Your team experts has flown up high and taken the User eye view and together identified a subset of application software functions on the mainframe to expose as a services. The next hurdle to jump is to make that service available to the SOBA on the Web tier. This is where you need to have the guys with the detailed knowledge of the mainframe systems to help make the decisions. The kinds of things they will have to look for are where:
  1. mainframe legacy code and data are so unstructured and labyrinthine that its best to black box it and build a screen logic layer over it
  2. The code is reasonably structured and could be bottled nicely into a stored procedures or other transactional calling methods
  3. Ditch the mainframe application and go direct to the mainframe data, and rebuild the logic into the Web Layer
All three of these will need to be considered and most companies will end up with a mixture of approaches.

Just one word of warning, bear in mind that this is an evolving new science and the winds are blowing , currently, right back onto the mainframe. With the big buzz on mainframe virtualization and IBMs promise of Websphere Process Server v6 for z/OS (we already have Websphere Process Server v6 for zLinux) it is worth taking a long hard look at your mainframe and where you want to be with it in say 5 years time. Its our belief here at mainframe-upgrade.com that WPS v6 for z/OS will be a big hit. IBM will see a very profitable pay back for their massive SOA push by giving Enterprises the option to develop their SOA and Business Integration strategies at least in part, on the fastest most secure platform they have, the mainframe.

Why is security even more important with the advent of SOA?
Well, if an organization has got as far as choosing and then opening up services with the appropriate configurations to expose them to the web tier then they have just done something that for decades mainframe professionals have not had to lose to much sleep over. EXPOSE is the right word, the services are out there, published and detailing specific atomic business actions that someone on the dishonest side of the hedge may be very keen to get into.

So - get the best advice on security you can, and one thing they'll say is go for very strong encryption. Remember, the mainframe has not been hit with viruses or the same level of security hacks as the ubiquitous PC and server operating systems and we want to keep it that way. Do not be caught with your pants down.

Executive Summary

SOA is happening and its going to work - big Enterprise has to be in there developing sooner rather than later. Be cautious but determined and your company needs its top people onto it.

SOA and business Integration be difficult - but the technological advances are converging to make life easier - now is the time to take the plunge

Identify the reusable atomic Business services using a User Eyed perspective aided by intelligent business and user analysis.

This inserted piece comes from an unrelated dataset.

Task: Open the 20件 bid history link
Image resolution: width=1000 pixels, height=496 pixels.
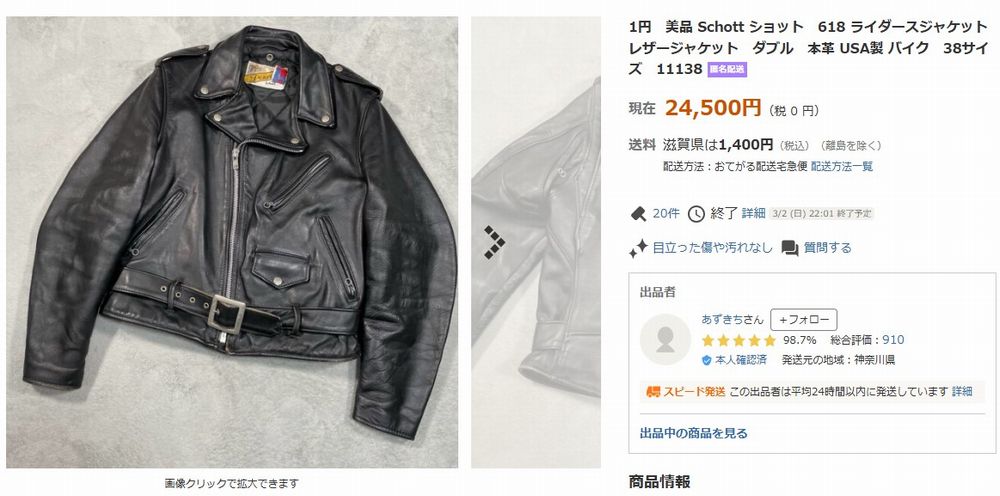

This can then be backed up with specific mainframe application code and data knowledge to help decide which services to expose.

As far as technical architecture goes, be pragmatic, the mainframe legacy code and data may be a mess and different services may need different approaches. Keep one eye on the resurgence of the mainframe, virtialization and websphere process server v6 for z/OS, the imminent IBM ZIIP chip and other developments.

Be secure ! Encrypt strongly. These new exposed services must not get into the wrong hands.